Hi all, I’m new to the site but look forward to getting to know the folks here.
I bought a MF 202 Workbull a while back and I’m still working on getting to the point where it can be used. It has the same engine (Z134), and water pump as TO35, which I also own. Part of the attraction in buying the 202 Workbull is that a lot of the parts are the same as the TO35. Any the 202 runs but the hydraulics didn’t work ( seized driveshaft in pivot pin). I’m getting that nearly sorted and am getting ready to start the reassembly. But before that I’m replacing the water pump. (The old one is loose and leaks a bit). Anyway I bought a new pump through Sparex up here in Canada but the shaft is .002 undersize when compared to the old pump. The pulley is supposed to press on but just drops on. Anyone else run into this or did you happen to buy a pump from someone else with a larger shaft? The old shaft measures about .7482 and the new shaft . 7462. It’s exactly .002 of an inch smaller so there isn’t an interference fit with the pulley. The pulley measures .748 exactly. So with the old pump I figured there was .0002 or .0003 tenths of a thousands interference.
I can knurl by hand or pock mark the new shaft if I have to and use loctite but if I can buy a pump with the larger shaft I would rather go that way. Sparex measured 2 other pump shafts for me but the also measured .002” under the original pump shaft.
Any suggestions or input would be appreciated. My background is in the mechanical trades where I deal with slip fits and interference fits daily but I’m wondering if this is how all the pumps are sized or perhaps a new pulley would be sized to fit. ( sparex told me they can no longer get the pulley). Thanks Folks
Gord


----------



## Gordie (Aug 7, 2021)

Thanks
Gord


----------



## sixbales (May 18, 2011)

Good morning Gordie, 

Return the pump to the supplier and explain the problem. He may have another pump that has the correct shaft diameter. It might also be that your fan connector is worn oversize??


----------



## Gordie (Aug 7, 2021)

sixbales said:


> Good morning Gordie,
> 
> Return the pump to the supplier and explain the problem. He may have another pump that has the correct shaft diameter. It might also be that your fan connector is worn oversize??

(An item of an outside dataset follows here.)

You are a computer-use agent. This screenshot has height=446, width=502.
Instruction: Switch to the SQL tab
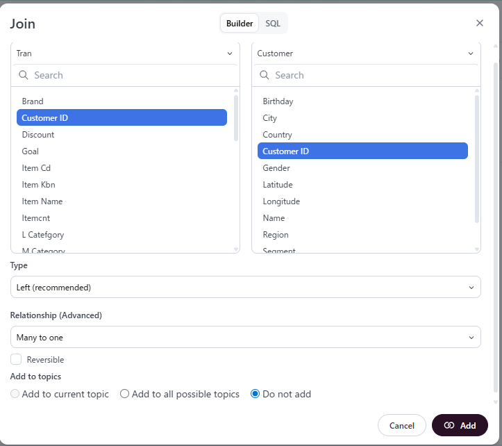pos(273,23)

Hi, Thanks for your reply. 
I did call the supplier and they measured 2 other new pumps and they were also .002 undersized. I can return the pump if I wish but I still need to buy a pump with a larger shaft. My pulley bore is sized to fit the original pump. If they made rebuild kits for my pump I would just rebuild it, but they don’t.
They told me there is a manufacturing problem with the Pulleys and that’s why they can’t get them. Hmmm, I almost suspect the manufacturing problem is with the pump not the pulley. Anyway I will probably knurl the shaft and loctite it if I can’t get a larger shaft pump.


----------